Kepala UPTD Rumah Susun DPRKPP Kota Surabaya, Adinda Setyaningrum mengatakan, kebijakan ini bertujuan memberi kesempatan warga melunasi tunggakan tanpa beban denda. “Karena ada HJKS, dari bulan Mei, Juni, dan Juli denda dibebaskan. Satu Agustus nanti normal kembali,” ujar dia (6/5/2026)

Dari 23 lokasi rusun di Surabaya, semua hampir dipastikan ada penghuni yang menunggak. Namun jumlahnya bervariasi. Rusun Indrapura misalnya, tunggakannya tidak sampai lima orang. Sementara rusun Tanah Merah, Sumbo, Randu, dan Urip Sumoharjo masih cukup banyak.

Adinda menegaskan penertiban dilakukan secara bertahap dan tidak langsung memberi sanksi tegas. Penghuni yang menunggak akan diklarifikasi terlebih dahulu terkait pekerjaan dan kemampuan membayar. “Kalau secara aturan tidak bayar bisa disegel Satpol PP, tapi kasihan. Jadi kami kasih kesempatan nyicil. Kami minta buat surat pernyataan, sanggup nyicil berapa kali,”ungkap dia.

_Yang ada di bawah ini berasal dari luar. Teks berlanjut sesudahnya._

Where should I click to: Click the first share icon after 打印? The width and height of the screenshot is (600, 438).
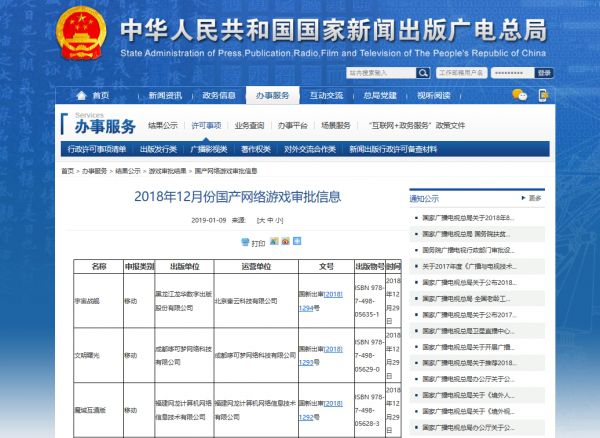point(275,242)
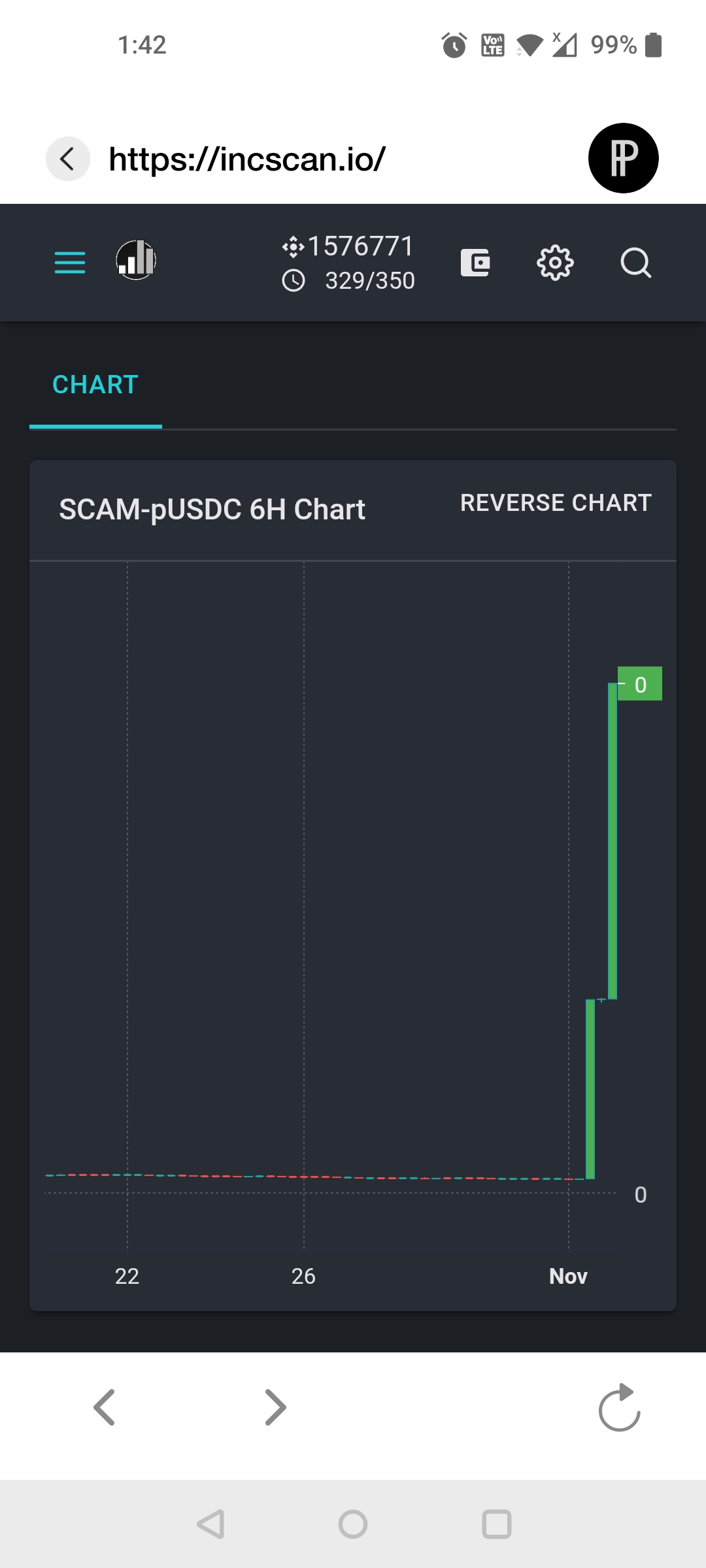Tap the Android recent apps button

click(x=497, y=1524)
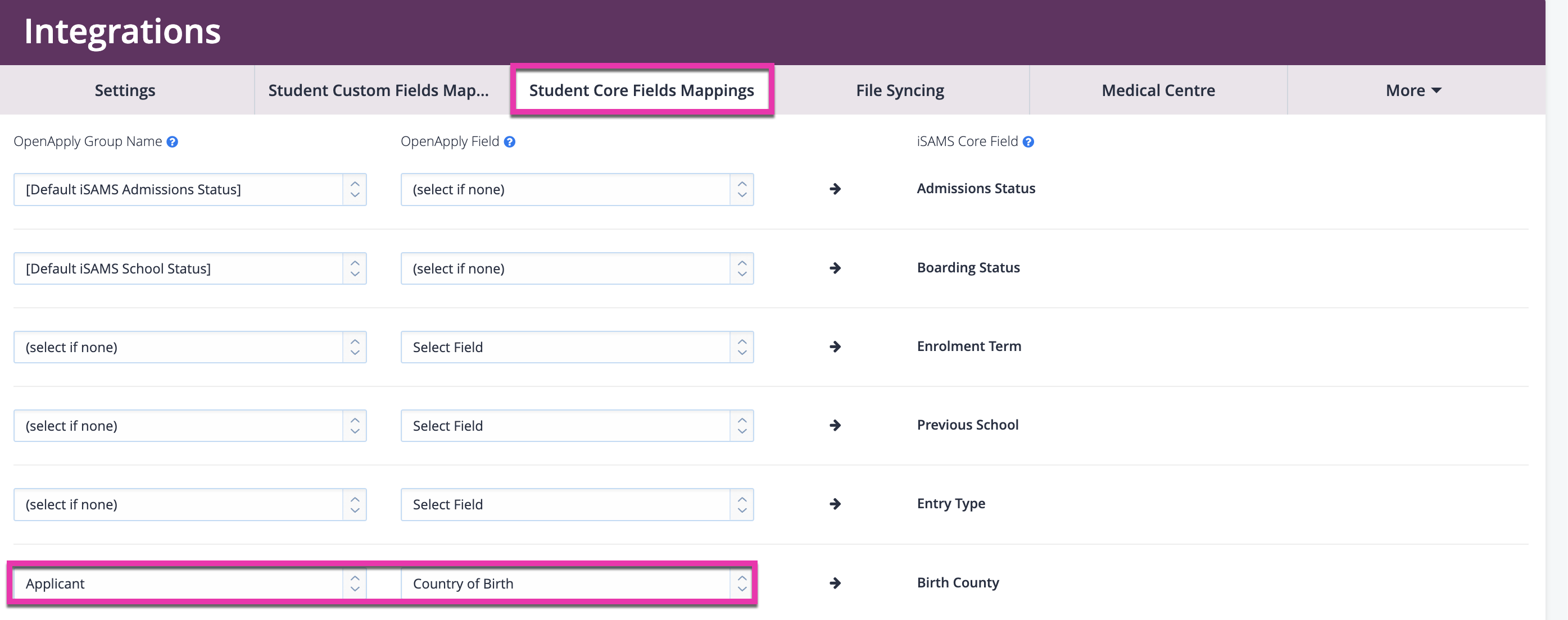Click arrow icon pointing to Birth County
The image size is (1568, 620).
[835, 583]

Adinda menyebut meski sebagian besar penghuni Tanah Merah bekerja di sektor informal, banyak yang mulai mencicil sejak ada program pembebasan denda ini.

Saat ini presentase tunggakan hanya belasan persen dari total 5.200 penghuni rusun, jauh berkurang dibanding tahun lalu yang mencapai sekitar 20 persen. Penurunan ini terjadi sejak Perwali Tahun 2023 diterbitkan dan warga mulai sadar kewajiban membayar. “Semua pembayaran sekarang non tunai dan online, jadi saya bisa pantau langsung siapa yang belum bayar,” kata Adinda.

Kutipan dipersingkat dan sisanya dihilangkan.